Central and NPPD were licensed in 1941 to operate hydroelectric facilities upstream from the habitat. The two projects work as a unit to provide water for power production, irrigation, and recreational uses along the Platte River valley. Central, the larger of the two, owns and operates Lake McConaughy, the reservoir that provides most of the water storage for both projects. In 1984, the Districts, anticipating the expiration of their original licenses in June 1987, applied to FERC for new licenses. By early 1987 it became apparent that the existing licenses would expire before any new licenses could be issued. The Federal Power Act (FPA or "the Act"), 16 U.S.C. §§ 791a-825r, requires the Commission, in this situation, to "issue from year to year an annual license to the then licensee under the terms and conditions of the existing license until ... a new license is issued." Id. § 808(a)(1). The Trust intervened, asking FERC to consider inserting environmental protective conditions into the Districts' annual licenses. The Commission concluded that it could amend NPPD's annual license, though not Central's.
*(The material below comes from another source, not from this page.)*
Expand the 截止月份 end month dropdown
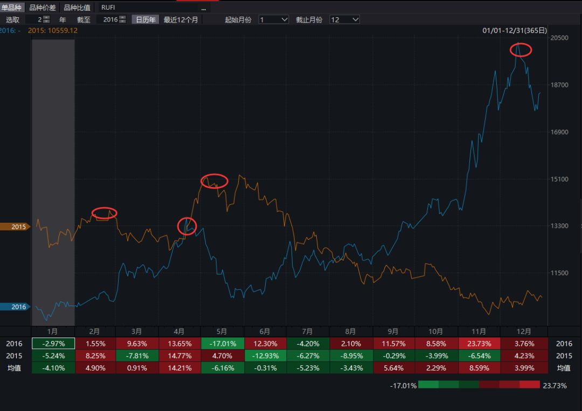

It declined to take any action, however, on the ground that it lacked sufficient information to establish appropriate conditions.
In Platte River I, we held that the Commission abused its discretion by refusing even to explore the need for protective conditions. See 876 F.2d at 119. We agreed with FERC that it has authority to impose conditions unilaterally on NPPD, but not on Central, though we suggested that the Commission could seek Central's cooperation in implementing any conditions deemed necessary. See id. at 114. Noting "[t]he importance of assessing the need for interim protection — not necessarily resolving the ultimate environmental/power issues but considering temporary, `rough and ready' measures to prevent irreversible environmental
The Commission's staff then sought recommendations from interested parties. The Trust, several conservation groups (American Rivers, Inc., National Audubon Society, Nebraska Wildlife Federation, and Sierra Club), and the Fish and Wildlife Service and Nebraska Game and Parks Commission ("environmental agencies") submitted various proposals for protective conditions, which were subsequently consolidated; the Districts filed a statement arguing that no need for interim conditions had been demonstrated. The Commission convened a settlement meeting that proved unsuccessful. After further negotiations failed and both sides filed additional statements of position, studies, and other materials, the Commission issued its Interim License Conditions Order. See Central Nebraska Public Power and Irrigation District and Nebraska Public Power District, Project Nos. 1417-012 and 1835-025, 50 F.E.R.C. ¶ 61,180 (1990).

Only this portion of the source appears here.